[Description of the task] Give back the entries in full, exactly as they are written.

━━━━━ Data in this exercise ━━━━━

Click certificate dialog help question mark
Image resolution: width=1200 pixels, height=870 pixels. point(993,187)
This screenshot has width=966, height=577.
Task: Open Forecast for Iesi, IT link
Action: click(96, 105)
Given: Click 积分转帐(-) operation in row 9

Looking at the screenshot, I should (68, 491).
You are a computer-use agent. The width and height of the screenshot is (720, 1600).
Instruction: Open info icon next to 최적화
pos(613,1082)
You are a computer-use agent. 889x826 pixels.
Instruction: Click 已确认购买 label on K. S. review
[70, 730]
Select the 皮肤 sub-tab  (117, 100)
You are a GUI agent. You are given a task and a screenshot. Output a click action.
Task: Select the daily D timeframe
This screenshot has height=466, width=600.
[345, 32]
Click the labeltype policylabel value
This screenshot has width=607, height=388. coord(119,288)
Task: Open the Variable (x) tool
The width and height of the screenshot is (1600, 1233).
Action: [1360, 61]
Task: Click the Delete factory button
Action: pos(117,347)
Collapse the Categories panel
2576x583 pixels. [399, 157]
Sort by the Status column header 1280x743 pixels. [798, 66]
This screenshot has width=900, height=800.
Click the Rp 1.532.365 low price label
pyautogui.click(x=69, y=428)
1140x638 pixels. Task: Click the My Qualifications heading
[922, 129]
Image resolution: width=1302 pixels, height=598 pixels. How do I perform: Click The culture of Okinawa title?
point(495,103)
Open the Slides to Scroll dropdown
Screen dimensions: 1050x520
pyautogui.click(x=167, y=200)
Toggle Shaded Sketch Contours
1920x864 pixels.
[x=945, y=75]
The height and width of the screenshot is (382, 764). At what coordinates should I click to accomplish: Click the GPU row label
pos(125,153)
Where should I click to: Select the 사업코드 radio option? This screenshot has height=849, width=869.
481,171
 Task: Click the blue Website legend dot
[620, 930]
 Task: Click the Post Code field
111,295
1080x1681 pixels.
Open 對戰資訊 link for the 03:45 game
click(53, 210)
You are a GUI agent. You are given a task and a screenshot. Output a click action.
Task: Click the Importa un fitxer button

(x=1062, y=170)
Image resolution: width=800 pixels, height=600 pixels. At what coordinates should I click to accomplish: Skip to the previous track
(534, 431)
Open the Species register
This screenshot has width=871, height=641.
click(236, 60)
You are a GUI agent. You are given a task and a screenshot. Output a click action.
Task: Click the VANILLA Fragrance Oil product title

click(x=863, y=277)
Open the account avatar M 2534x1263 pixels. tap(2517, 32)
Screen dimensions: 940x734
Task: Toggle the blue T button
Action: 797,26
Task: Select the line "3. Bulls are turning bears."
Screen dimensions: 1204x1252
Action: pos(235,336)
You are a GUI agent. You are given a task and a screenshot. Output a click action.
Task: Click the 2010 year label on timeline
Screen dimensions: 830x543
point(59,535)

━━━━━

[Solution for this task]
Click certificate dialog help question mark
Image resolution: width=1200 pixels, height=870 pixels. point(993,187)
This screenshot has width=966, height=577.
Task: Open Forecast for Iesi, IT link
Action: click(96, 105)
Given: Click 积分转帐(-) operation in row 9

Looking at the screenshot, I should (68, 491).
You are a computer-use agent. The width and height of the screenshot is (720, 1600).
Instruction: Open info icon next to 최적화
pos(613,1082)
You are a computer-use agent. 889x826 pixels.
Instruction: Click 已确认购买 label on K. S. review
[70, 730]
Select the 皮肤 sub-tab  (117, 100)
You are a GUI agent. You are given a task and a screenshot. Output a click action.
Task: Select the daily D timeframe
This screenshot has height=466, width=600.
[345, 32]
Click the labeltype policylabel value
This screenshot has width=607, height=388. coord(119,288)
Task: Open the Variable (x) tool
The width and height of the screenshot is (1600, 1233).
Action: [1360, 61]
Task: Click the Delete factory button
Action: pos(117,347)
Collapse the Categories panel
2576x583 pixels. [399, 157]
Sort by the Status column header 1280x743 pixels. [798, 66]
This screenshot has width=900, height=800.
Click the Rp 1.532.365 low price label
pyautogui.click(x=69, y=428)
1140x638 pixels. Task: Click the My Qualifications heading
[922, 129]
Image resolution: width=1302 pixels, height=598 pixels. How do I perform: Click The culture of Okinawa title?
point(495,103)
Open the Slides to Scroll dropdown
Screen dimensions: 1050x520
pyautogui.click(x=167, y=200)
Toggle Shaded Sketch Contours
1920x864 pixels.
[x=945, y=75]
The height and width of the screenshot is (382, 764). At what coordinates should I click to accomplish: Click the GPU row label
pos(125,153)
Where should I click to: Select the 사업코드 radio option? This screenshot has height=849, width=869.
481,171
 Task: Click the blue Website legend dot
[620, 930]
 Task: Click the Post Code field
111,295
1080x1681 pixels.
Open 對戰資訊 link for the 03:45 game
click(53, 210)
You are a GUI agent. You are given a task and a screenshot. Output a click action.
Task: Click the Importa un fitxer button

(x=1062, y=170)
Image resolution: width=800 pixels, height=600 pixels. At what coordinates should I click to accomplish: Skip to the previous track
(534, 431)
Open the Species register
This screenshot has width=871, height=641.
click(236, 60)
You are a GUI agent. You are given a task and a screenshot. Output a click action.
Task: Click the VANILLA Fragrance Oil product title

click(x=863, y=277)
Open the account avatar M 2534x1263 pixels. tap(2517, 32)
Screen dimensions: 940x734
Task: Toggle the blue T button
Action: 797,26
Task: Select the line "3. Bulls are turning bears."
Screen dimensions: 1204x1252
Action: pos(235,336)
You are a GUI agent. You are given a task and a screenshot. Output a click action.
Task: Click the 2010 year label on timeline
Screen dimensions: 830x543
point(59,535)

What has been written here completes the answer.